== DOCUMENT EXCERPT ==
══════════════════════════════

Sure, there are challenges - when the tide is low, it's a bit of a nuisance to get on and off, especially with Aduana the WonderPuppy® to deal with. When it gets cold, keeping the boat warm is not as simple as pushing some buttons on a thermostat. Then there's dealing with the humidity on cold weather days if, as I am, you're not further south by now...it's simply not as easy, but it has its rewards. One of those is that I haven't held a snow shovel in my hands in over ten years. Cutting the lawn? Well, I do have to dive to scrape barnacles from the hull every couple of months, but it's hardly the same thing.
Kidding aside though, freedom is the biggest reward. I pretty much live my life as I choose to. I often have people say to me that I'm so fortunate to be able to do this. I hear that most often from very wealthy people; interestingly enough they are people who could afford to do what I do far more easily if their wealth hadn't made them prisoners to their lifestyle.
What most don't understand is that freedom is a choice, and anyone can make it. But - it requires some courage and, like with most choices, there is a price to be paid. Most people are not willing to make those choices, they prefer the rut they live in...forgetting that the only difference between a rut and a grave is that the grave has ends on all four side of it rather than just two. Think about that if you would.
I've chosen to give up the regular working world, the commute to an office (in this case, my newspaper business), a regular paycheque. I've also given up having a regular circle of friends whom I could see regularly for a much larger circle of friends strung out from Northern and Central Ontario in Canada to as far away as Australia and South Africa. Some of those I may see only every few years, but one of the interesting aspects of this lifestyle is that these folks truly are close friends, despite the distance.
Unlike many who live and travel on their boats with a retirement package or accumulated wealth, I continue to work in the media field, my former occupation. Now however, I work for boating publications, create videos about sailing and, when the opportunity comes up, do boat deliveries, charters or teach. My life is my work is my life. The important thing is that I enjoy it.

══════════════════════════════

== RECORDED INFORMATION ==

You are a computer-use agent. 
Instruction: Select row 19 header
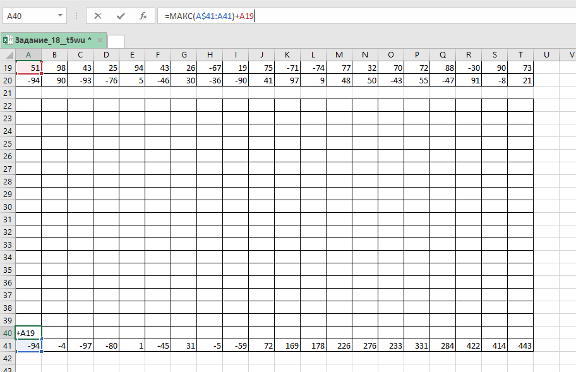pos(8,68)
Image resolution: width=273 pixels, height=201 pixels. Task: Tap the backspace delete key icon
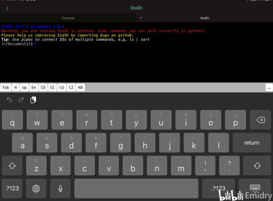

══════════════════════════════

== PROMPT A ==
Do these statements agree with the essay about living aboard a boat? For each, answer yes or no and quote the words that decide it.
(i) The writer has not held a snow shovel in over ten years.
(ii) The writer no longer works in the media field.
(iii) The writer hears about being fortunate most often from very wealthy people.
== PROMPT B ==
Could you extend the essay about living aboard a boat, starting after its last sentence?
The material is separate from the essay about living aboard a boat.

== FINAL RESULT A ==
(i) Yes: "I haven't held a snow shovel in my hands in over ten years."
(ii) No: "I continue to work in the media field, my former occupation."
(iii) Yes: "I hear that most often from very wealthy people"

== FINAL RESULT B ==
I'm doing what I enjoy, and I enjoy what I'm doing. I'm not getting rich, but I have food and beer in the fridge, a glass of wine in my hand as I write this, diesel in the tank, and no fear of starving or running short. The wind is still free. How much more do you really need?
My father used to tell me as I was growing up that life was short, that you should do what makes you happy. His phrase was "You're a long time dead" and it was many years before I figured out what he really meant by that. Others have said that you'll never see the phrase "I should have worked more" on anyone's gravestone. I do believe that's true, and I never have seen it. Have you?
Let me ask each one of you - and you don't have to answer me of course, but you'll tell yourself the truth as you read this question: do you really enjoy what you're doing with your life? If you had a choice between working and doing what makes you happy, what would you choose?
I know some of you well enough to know what your answer is, we've talked about it. I know some of you well enough to guess what your answer would be if we did talk about it. And I know some of you have never thought about this. I can tell you now, I wish someone had put these kinds of questions in front of me as a young man. Or, perhaps someone did and I simply wasn't listening. When you're young, that happens.
Still, ask yourself, will more money than you have now make your life better? Or is money just a heavy link in a chain shackling you to a life you don't enjoy all that much?
How much would you give to spend every single evening for the next year looking at the sun going down somewhere behind your boat, casting gold and bronze rays along the surface of the water...and then wake up to a beautiful sunrise and know that the only person in the entire world that you have to answer to is....you?
Most of us are part of a generation that revered freedom growing up in the 60s and 70s, sang songs about it, swore it was how we would live.
It seems we've forgotten our dreams. I'm here to tell you, it isn't too late.
As Mark Twain said -
Twenty years from now you will be more disappointed
by the things that you didn't do than by the ones you did do.
So throw off the bowlines...
Sail away from the safe harbor...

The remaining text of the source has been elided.